When David Tenney, High Performance Director for the Orlando Magic, is asked who manages performance the best, his answer isn’t within sport, but rather the construction and airline industries. And it all comes down to how systems and problems are categorised and dealt with.
According to Glauberman & Zimmerman (2002), systems and problems can be broken up into three classifications:
- Simple - e.g. recipe
- Complicated - e.g. man on the moon
- Complex - e.g. raising children
The below table identifies how to manage complicated and complex systems, showing that complicated systems rely on formulae, have assurances for future instances, require high levels of expertise, each initiative is similar in critical ways, and there is a high degree of certainty with the outcome.

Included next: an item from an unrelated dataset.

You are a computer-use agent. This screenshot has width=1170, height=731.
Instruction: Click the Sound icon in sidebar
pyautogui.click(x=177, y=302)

Meanwhile, complex adaptive systems have limited application, limited assurance between instances, not reliant on expertise, influenced by relationships, and there is uncertainty with the outcome.
Table 1
Complicated systems |
Complex adaptive systems |
Formulae are critical and necessary |
Formulae have limited application |
Sending one rocket increases assurance that the next will be ok |
Raising one child provides experience but no assurance of success with the next |
High levels of expertise in a variety of fields are necessary for success |
Expertise can contribute but is neither necessary nor sufficient to assure success |
Rockets are similar in critical ways |
Every child is unique and must be understood as an individual - relationships are important |
There is a high degree of certainty of outcome |
Uncertainty of outcome remains |
The below table looks at different leadership tasks for the different systems, showing that complicated systems rely on role definitions, decision making, tight structuring, knowledge, and staying the course; complex adaptive systems rely on relationships, sense making, loose coupling, learning, and notice emergent directions.
Table 2
Complicated systems |
Complex adaptive systems |
Role defining - Setting job and task descriptions |
Relationship building - Working with patterns of interaction |
Decision making - Find the ‘best’ choice |
Sense making - Collective interpretation |
Tight structuring - Use chain of command and prioritise or limit simple actions |
Loose coupling - Support communities of practice and add more degrees of freedom |
Knowing - Decide and tell others what to do |
Learning - Act/learn/play at the same time |
Staying the course - Align and maintain focus |
Notice emergent directions - Building on what works |
To best manage the demands of high performance management in sport, David uses the below matrix model, with the goal of providing the organisation the following:
- Displaying trends in performance and injury risk
- Creating cross-communication language and metrics that are agreed upon by all silos
- Creating awareness amongst athletes
- Developing a feedback system (and quantification) for daily practice and end-stage rehabilitation.